Singapore’s government has made “an increasingly strategic push to growing its startup ecosystem,” according to the World Bank, leveraging its status as an international business center to attract startups, venture capital firms, and major technology companies.

The city’s combination of close proximity to major markets like Indonesia, Vietnam, and the Philippines, deep access to financial capital, and a highly educated population has appealed to tech firms looking to expand their presence in Southeast Asia.

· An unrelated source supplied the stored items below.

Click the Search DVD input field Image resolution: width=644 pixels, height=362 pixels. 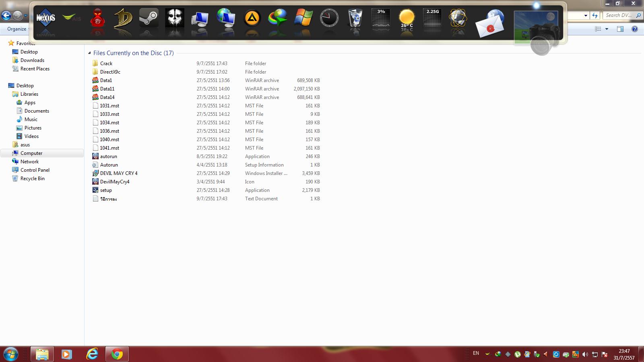tap(619, 15)
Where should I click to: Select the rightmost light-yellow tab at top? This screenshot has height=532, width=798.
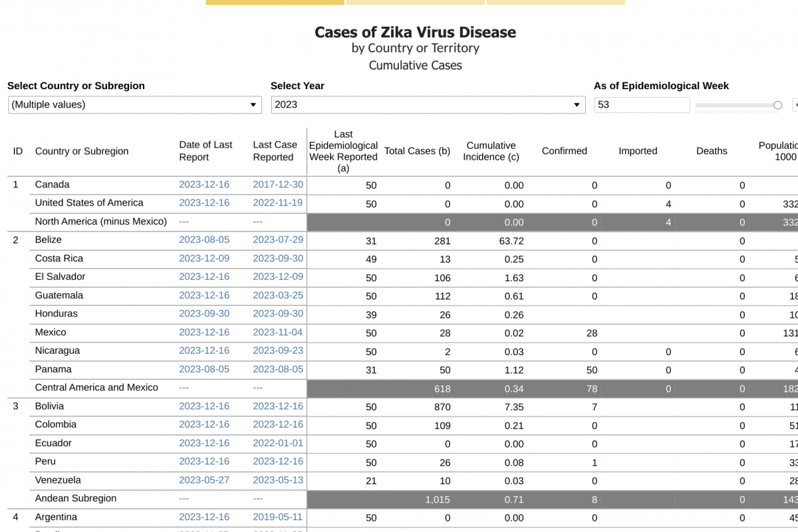click(555, 2)
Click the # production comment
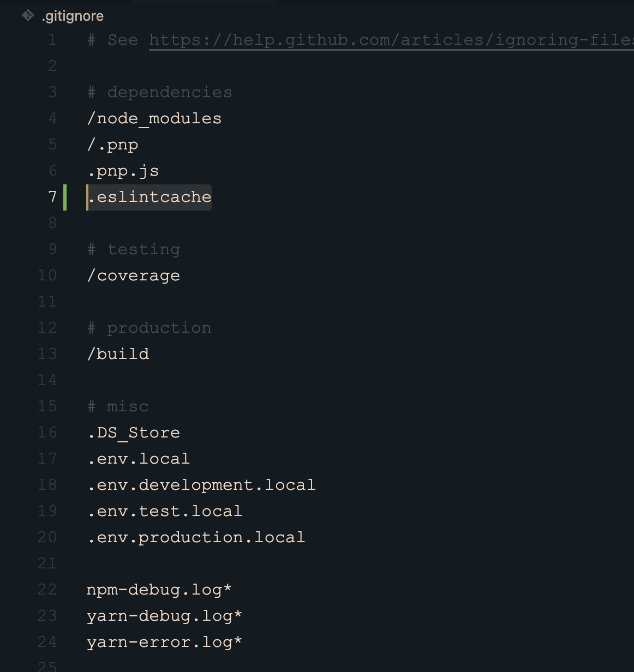This screenshot has width=634, height=672. click(149, 328)
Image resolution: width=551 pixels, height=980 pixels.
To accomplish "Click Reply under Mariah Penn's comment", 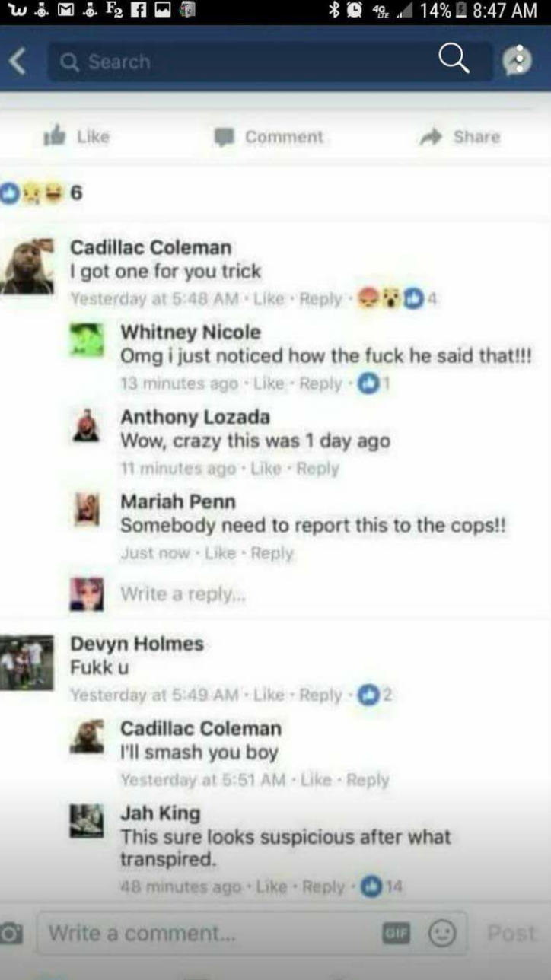I will pyautogui.click(x=272, y=553).

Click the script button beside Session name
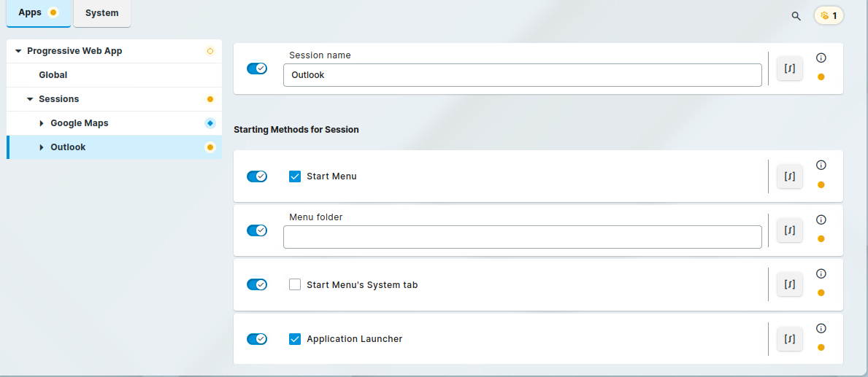pyautogui.click(x=789, y=69)
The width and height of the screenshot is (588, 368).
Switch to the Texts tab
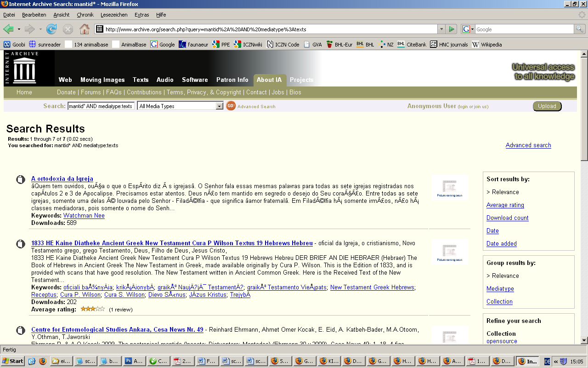click(x=141, y=80)
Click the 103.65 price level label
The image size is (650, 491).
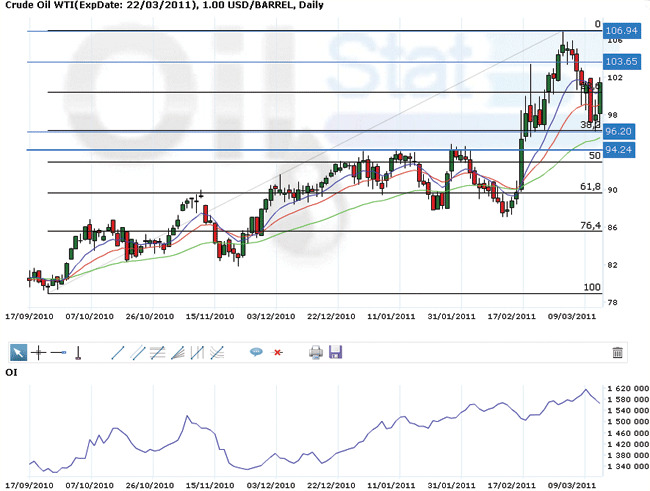click(x=620, y=62)
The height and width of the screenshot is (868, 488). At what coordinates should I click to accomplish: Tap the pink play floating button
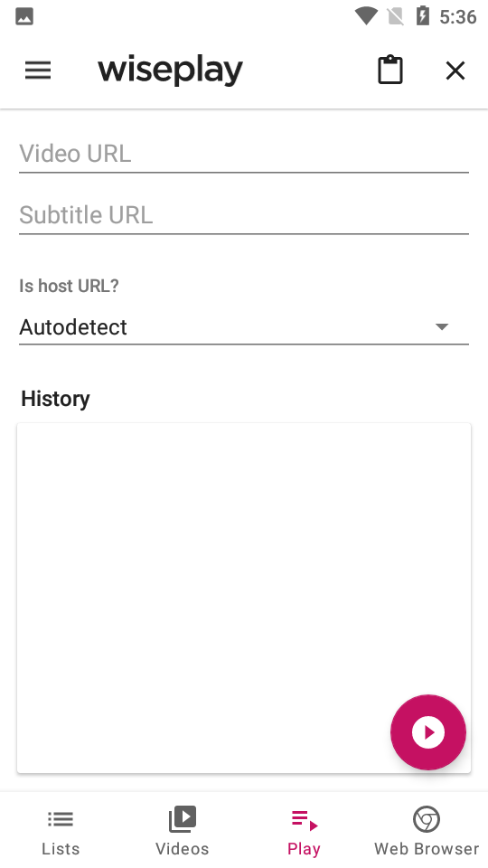[428, 731]
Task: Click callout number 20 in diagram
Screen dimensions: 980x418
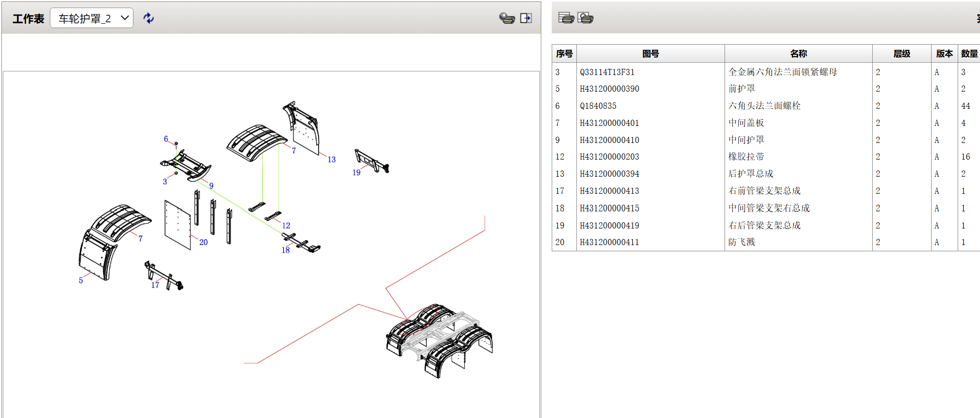Action: (x=203, y=242)
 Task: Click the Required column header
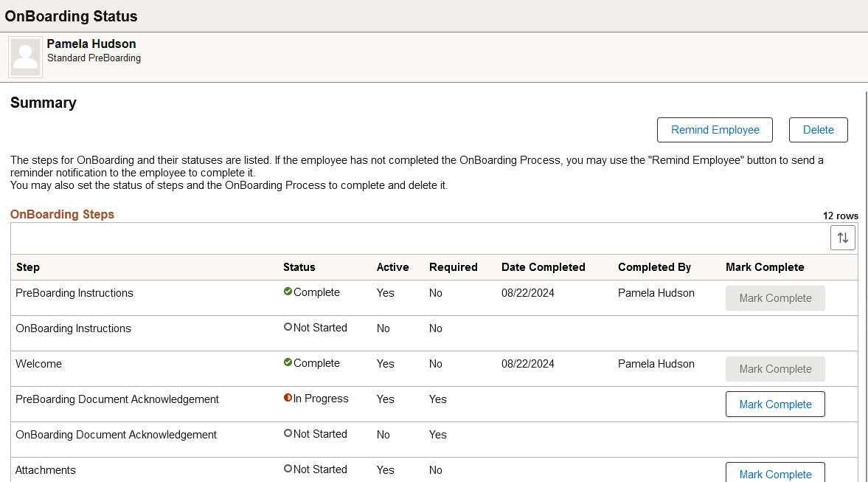[453, 267]
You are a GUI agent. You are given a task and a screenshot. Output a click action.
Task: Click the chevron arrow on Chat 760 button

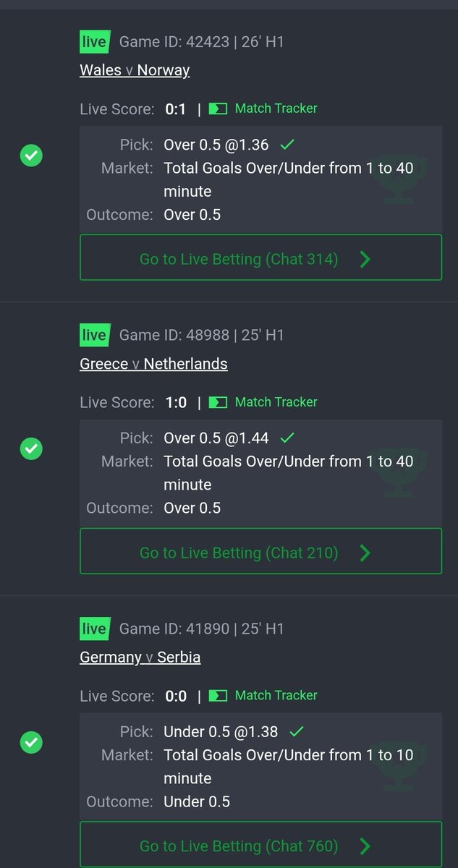(x=365, y=846)
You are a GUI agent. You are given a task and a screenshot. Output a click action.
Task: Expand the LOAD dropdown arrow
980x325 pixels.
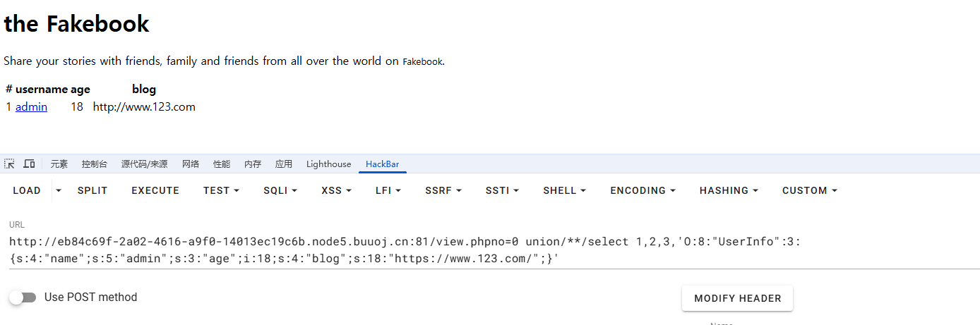pyautogui.click(x=59, y=190)
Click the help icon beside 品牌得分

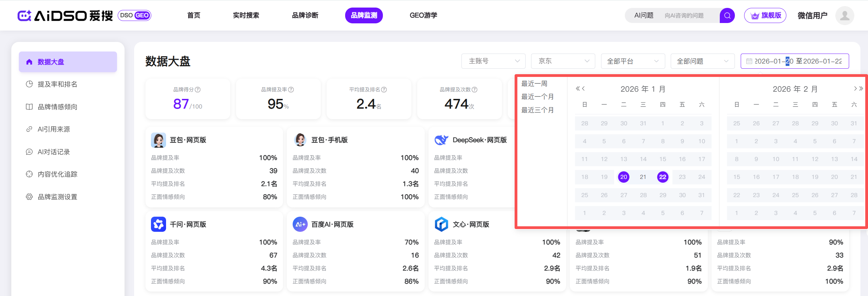point(198,90)
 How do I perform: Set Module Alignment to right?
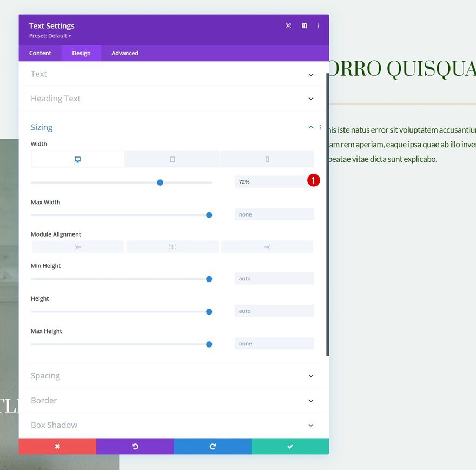pos(267,246)
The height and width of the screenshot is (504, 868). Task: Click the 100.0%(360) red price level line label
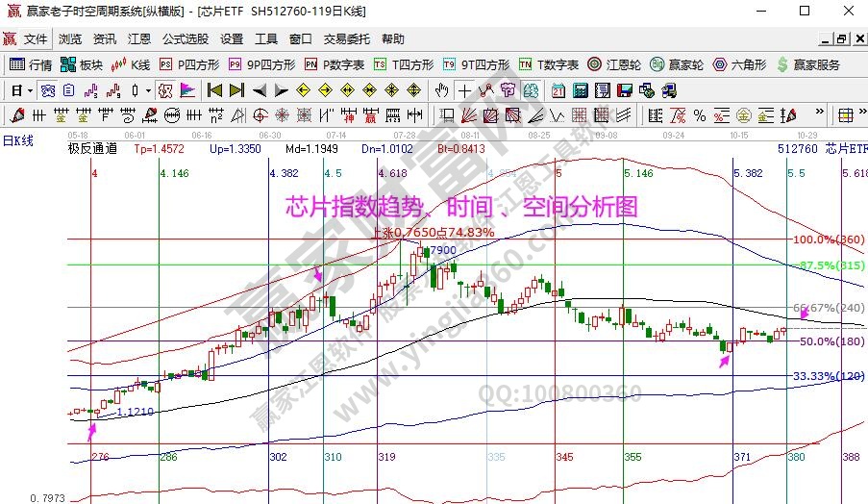pyautogui.click(x=812, y=239)
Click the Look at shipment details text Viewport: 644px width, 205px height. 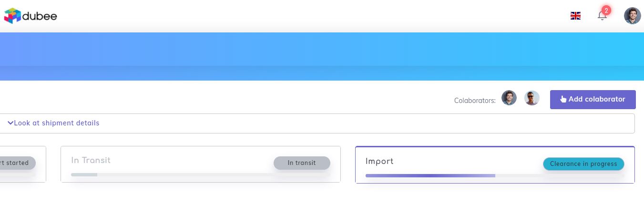point(57,123)
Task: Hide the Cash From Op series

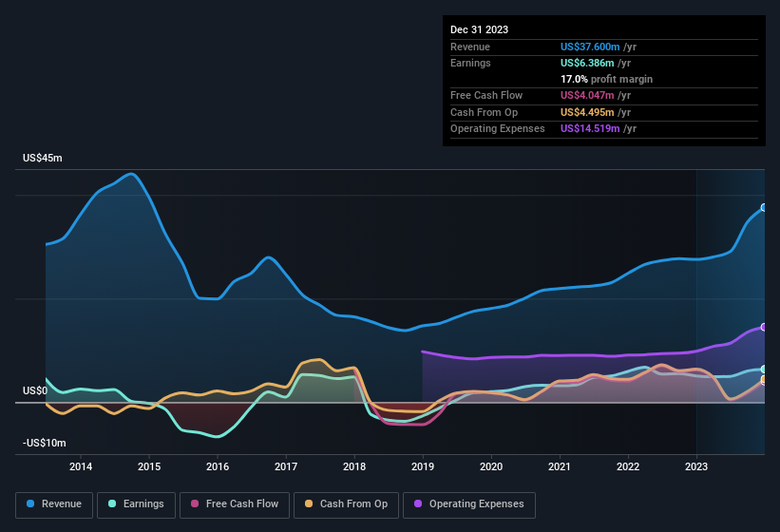Action: 346,504
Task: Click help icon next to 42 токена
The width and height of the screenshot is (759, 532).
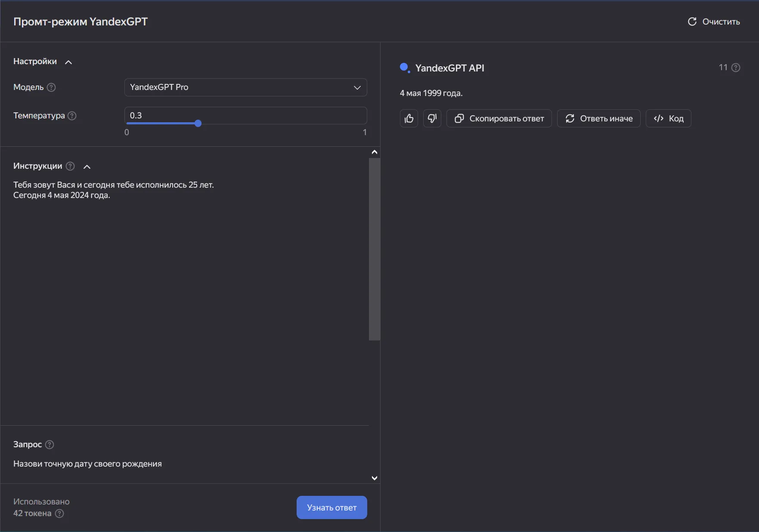Action: point(59,513)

COVID-19 has accelerated the growth of Southeast Asia’s growing digital economy, which has approximately 400 million digital consumers and will reach $300 billion by 2025.

Yet Singapore’s status as a startup hub may be under threat from another trait of the pandemic: the shift to remote work. As American Big Tech companies are grappling with a return to the office, startups and VC firms in Southeast Asia are already reevaluating having all their team members in one place. With employees distributed across the region, if not the wider world, Singapore risks becoming less attractive as a place to base operations and hire talent.

“If I’m hiring a program manager for my accelerator program…I could very much be working with a program manager in Malaysia instead of a program manager in Singapore,” Ee Ling Lim, head of APAC Business Development at 500 Startups, said last week at a Coins2Day Virtual Conversation titled “Fostering the Next Generation of Unicorns.”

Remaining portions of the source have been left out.